▶ _Task directions_
Every entry is to be transcribed as it stands. Images stay out.

▶ _Stored items_
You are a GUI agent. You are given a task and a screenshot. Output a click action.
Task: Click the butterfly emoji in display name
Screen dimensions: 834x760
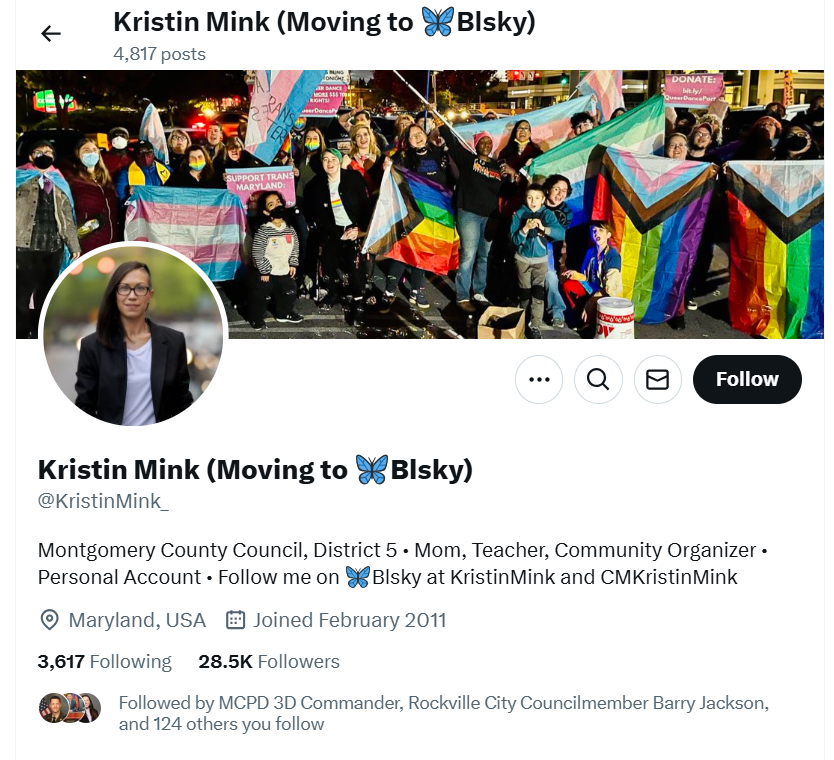(371, 470)
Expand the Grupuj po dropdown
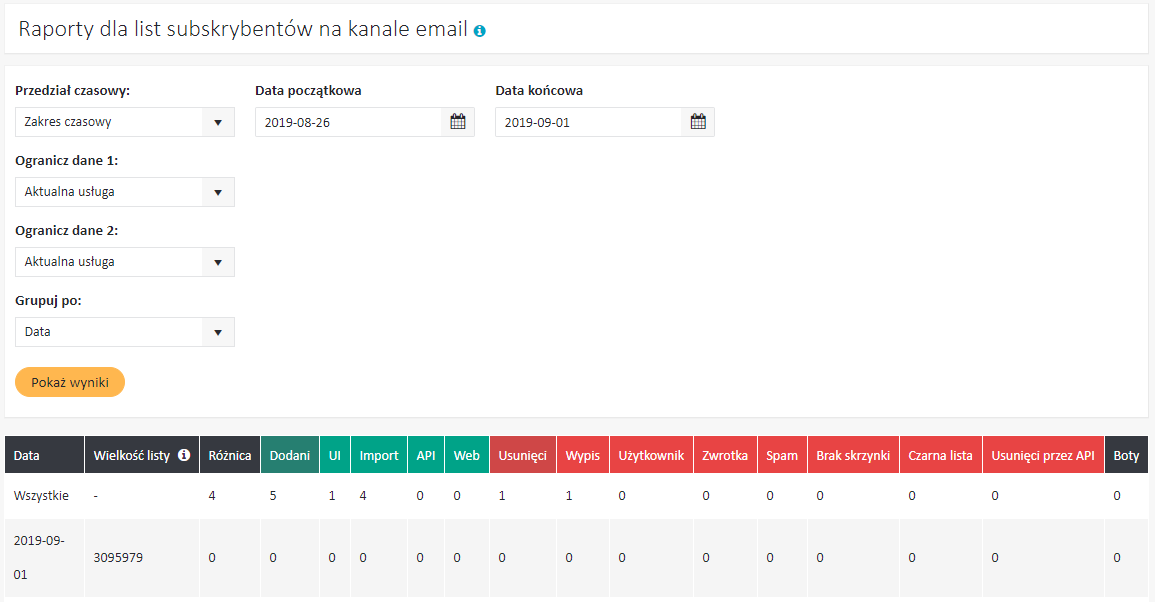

▶ _Output for this exercise_
You are a GUI agent. You are given a task and a screenshot. Output a click action.
Task: Click the butterfly emoji in display name
Screen dimensions: 834x760
(371, 470)
Expand the Grupuj po dropdown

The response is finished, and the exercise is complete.